▶ Written task: Please rewrite the stretch from the line containing "Click the Reply text label" through the line containing "(x=1769, y=288)", changing "Instruction" to "Directive" and leaving everything else the same.

Pointing material for text and elements
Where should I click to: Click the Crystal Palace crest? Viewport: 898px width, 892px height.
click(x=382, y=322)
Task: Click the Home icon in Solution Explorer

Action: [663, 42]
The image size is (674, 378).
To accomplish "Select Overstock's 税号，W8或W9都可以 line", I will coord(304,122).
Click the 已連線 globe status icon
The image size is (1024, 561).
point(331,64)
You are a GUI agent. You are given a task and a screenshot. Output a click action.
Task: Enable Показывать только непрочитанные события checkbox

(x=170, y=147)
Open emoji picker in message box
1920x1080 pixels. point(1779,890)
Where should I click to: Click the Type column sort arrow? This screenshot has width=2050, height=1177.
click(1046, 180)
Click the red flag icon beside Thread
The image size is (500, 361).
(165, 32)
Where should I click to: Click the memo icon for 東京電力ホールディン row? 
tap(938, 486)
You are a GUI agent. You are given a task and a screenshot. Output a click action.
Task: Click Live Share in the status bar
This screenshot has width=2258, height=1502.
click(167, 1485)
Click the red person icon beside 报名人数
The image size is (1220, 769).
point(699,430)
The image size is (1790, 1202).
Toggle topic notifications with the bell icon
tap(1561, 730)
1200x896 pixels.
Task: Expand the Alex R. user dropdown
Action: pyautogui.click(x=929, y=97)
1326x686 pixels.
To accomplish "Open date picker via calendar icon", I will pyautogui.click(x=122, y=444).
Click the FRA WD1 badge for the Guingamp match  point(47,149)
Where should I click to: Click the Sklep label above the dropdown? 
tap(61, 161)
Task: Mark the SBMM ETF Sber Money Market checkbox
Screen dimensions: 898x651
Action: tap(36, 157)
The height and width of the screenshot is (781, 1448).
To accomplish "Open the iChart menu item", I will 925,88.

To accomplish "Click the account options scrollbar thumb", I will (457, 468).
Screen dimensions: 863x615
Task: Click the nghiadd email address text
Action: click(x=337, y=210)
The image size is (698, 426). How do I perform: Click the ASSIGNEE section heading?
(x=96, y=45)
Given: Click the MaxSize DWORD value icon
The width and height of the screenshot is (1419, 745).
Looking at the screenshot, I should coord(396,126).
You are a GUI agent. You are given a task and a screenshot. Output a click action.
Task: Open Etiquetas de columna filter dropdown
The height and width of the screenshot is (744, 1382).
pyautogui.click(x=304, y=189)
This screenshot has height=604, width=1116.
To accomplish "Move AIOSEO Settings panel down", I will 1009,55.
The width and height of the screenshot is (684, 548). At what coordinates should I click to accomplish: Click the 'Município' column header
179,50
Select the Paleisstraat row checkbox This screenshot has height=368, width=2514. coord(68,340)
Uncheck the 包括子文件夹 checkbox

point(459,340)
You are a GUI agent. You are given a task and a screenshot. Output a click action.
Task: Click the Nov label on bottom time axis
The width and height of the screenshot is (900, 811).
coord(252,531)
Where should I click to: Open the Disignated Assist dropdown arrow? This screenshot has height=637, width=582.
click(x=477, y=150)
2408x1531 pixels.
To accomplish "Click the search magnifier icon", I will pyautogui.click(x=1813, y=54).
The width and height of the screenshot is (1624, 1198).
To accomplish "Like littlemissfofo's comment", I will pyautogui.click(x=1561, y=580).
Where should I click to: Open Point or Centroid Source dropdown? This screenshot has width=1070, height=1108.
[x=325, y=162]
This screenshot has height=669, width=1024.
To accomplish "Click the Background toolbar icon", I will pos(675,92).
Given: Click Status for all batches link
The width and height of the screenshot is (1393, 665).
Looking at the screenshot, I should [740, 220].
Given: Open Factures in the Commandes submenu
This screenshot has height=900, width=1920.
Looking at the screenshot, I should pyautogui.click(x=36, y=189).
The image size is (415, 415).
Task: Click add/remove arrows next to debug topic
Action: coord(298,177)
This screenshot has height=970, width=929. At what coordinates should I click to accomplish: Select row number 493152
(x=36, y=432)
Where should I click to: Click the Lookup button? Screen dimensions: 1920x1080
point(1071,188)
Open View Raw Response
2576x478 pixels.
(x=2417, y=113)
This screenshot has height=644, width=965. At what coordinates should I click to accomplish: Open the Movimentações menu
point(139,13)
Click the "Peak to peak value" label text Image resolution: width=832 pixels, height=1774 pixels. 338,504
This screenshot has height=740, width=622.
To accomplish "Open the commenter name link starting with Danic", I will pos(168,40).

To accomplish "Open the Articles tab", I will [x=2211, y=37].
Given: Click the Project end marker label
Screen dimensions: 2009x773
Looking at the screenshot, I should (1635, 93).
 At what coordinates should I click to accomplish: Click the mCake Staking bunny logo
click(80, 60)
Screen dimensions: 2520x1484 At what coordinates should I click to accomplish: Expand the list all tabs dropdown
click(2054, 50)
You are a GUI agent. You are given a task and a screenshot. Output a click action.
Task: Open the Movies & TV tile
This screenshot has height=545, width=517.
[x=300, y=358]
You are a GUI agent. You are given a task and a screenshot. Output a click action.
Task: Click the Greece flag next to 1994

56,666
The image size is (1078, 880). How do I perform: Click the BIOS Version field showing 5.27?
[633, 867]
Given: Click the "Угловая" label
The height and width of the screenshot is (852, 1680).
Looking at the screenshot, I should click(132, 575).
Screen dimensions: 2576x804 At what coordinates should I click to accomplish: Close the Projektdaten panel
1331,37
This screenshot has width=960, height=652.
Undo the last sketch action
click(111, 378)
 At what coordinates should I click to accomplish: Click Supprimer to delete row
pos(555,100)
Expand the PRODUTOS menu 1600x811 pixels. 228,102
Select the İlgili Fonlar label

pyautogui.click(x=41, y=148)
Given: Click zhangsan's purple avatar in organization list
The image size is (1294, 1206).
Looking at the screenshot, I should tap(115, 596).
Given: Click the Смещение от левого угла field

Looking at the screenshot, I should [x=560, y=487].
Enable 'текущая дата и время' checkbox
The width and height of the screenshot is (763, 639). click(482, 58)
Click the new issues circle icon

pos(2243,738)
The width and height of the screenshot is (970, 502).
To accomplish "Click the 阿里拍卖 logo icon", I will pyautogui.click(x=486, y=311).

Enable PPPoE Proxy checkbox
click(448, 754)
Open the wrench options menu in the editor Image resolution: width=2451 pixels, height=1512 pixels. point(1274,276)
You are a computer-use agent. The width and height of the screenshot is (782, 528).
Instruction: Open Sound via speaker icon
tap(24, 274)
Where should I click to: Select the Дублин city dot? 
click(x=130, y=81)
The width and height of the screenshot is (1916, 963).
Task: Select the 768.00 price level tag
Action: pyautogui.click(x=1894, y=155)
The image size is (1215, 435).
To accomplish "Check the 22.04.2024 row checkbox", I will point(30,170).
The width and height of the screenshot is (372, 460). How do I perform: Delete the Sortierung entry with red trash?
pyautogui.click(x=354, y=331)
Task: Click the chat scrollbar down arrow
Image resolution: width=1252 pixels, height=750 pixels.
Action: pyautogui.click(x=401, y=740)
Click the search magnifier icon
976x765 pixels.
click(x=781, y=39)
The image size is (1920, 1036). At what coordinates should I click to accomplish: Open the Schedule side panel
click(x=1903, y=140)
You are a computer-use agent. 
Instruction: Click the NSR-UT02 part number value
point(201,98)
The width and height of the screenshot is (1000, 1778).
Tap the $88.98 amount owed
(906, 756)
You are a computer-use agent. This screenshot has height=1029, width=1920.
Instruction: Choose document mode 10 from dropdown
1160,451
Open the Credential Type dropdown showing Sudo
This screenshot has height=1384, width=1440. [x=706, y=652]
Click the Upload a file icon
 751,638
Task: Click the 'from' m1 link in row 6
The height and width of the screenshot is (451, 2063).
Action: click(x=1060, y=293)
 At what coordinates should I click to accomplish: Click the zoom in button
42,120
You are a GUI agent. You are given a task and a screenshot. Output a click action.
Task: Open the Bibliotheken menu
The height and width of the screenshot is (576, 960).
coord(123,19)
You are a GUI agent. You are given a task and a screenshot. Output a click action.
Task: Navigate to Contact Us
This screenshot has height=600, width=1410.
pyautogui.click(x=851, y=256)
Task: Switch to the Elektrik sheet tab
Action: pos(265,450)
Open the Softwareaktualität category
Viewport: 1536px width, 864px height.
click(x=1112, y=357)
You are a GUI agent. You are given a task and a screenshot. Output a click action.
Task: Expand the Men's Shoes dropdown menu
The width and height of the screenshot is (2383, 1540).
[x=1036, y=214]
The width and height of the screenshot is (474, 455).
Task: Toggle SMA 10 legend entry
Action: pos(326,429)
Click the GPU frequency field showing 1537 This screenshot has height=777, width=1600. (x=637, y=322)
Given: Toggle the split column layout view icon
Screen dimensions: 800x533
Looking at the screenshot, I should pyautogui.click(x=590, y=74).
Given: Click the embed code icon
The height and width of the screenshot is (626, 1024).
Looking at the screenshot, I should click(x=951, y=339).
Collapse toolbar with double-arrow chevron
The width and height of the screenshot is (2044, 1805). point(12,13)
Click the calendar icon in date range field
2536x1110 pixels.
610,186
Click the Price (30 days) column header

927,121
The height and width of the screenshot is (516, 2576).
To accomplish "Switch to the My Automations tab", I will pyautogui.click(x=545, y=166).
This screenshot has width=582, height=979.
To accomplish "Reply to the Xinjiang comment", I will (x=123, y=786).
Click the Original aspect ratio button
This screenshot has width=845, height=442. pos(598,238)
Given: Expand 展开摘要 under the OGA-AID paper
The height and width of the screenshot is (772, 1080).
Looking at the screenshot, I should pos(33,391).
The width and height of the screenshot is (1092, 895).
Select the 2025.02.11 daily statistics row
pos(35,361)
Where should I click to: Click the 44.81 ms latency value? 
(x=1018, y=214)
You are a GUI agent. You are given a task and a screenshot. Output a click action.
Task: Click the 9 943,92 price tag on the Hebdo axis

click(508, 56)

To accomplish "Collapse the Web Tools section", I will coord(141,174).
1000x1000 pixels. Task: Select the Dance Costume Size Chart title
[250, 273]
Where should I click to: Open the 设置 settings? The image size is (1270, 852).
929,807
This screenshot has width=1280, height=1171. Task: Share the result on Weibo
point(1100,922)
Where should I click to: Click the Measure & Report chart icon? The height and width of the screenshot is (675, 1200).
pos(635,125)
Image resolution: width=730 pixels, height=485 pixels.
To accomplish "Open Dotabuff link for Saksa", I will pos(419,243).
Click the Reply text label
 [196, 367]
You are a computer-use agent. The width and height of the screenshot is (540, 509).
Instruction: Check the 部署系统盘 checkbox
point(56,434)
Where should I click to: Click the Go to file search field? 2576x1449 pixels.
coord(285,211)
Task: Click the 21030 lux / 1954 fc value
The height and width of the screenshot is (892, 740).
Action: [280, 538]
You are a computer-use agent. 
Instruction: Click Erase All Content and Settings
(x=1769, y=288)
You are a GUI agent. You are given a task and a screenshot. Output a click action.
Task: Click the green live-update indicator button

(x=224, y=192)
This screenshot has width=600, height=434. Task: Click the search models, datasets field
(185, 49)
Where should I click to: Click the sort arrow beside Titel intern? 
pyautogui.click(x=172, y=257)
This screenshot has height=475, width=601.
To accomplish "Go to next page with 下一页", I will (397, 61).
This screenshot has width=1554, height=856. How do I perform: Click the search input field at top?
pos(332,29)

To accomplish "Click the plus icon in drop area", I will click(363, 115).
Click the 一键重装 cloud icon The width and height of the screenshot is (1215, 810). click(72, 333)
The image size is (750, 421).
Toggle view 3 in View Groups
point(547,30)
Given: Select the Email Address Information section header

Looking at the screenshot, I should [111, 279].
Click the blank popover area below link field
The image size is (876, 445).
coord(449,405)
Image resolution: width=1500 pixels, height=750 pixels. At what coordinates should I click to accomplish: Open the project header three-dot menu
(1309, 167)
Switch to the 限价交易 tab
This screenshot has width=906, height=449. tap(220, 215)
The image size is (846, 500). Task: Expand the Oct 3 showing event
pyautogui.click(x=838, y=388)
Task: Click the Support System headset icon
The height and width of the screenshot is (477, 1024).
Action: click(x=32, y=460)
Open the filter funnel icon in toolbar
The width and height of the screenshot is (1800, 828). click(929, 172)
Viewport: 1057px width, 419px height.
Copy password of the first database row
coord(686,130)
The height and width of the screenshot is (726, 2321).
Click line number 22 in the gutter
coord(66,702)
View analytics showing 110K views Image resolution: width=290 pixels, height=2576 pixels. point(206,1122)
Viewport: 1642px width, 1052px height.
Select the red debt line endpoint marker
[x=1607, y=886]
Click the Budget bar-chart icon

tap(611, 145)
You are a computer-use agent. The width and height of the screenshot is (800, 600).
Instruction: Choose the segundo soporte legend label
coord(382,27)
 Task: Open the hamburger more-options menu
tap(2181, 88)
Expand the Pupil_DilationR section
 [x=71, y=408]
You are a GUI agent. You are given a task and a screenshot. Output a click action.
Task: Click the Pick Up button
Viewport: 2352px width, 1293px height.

▶ Result of this exercise:
Click the Reply text label
 [196, 367]
You are a computer-use agent. The width and height of the screenshot is (540, 509).
Directive: Check the 部署系统盘 checkbox
point(56,434)
Where should I click to: Click the Go to file search field? 2576x1449 pixels.
coord(285,211)
Task: Click the 21030 lux / 1954 fc value
The height and width of the screenshot is (892, 740).
Action: [280, 538]
You are a computer-use agent. 
Directive: Click Erase All Content and Settings
(x=1769, y=288)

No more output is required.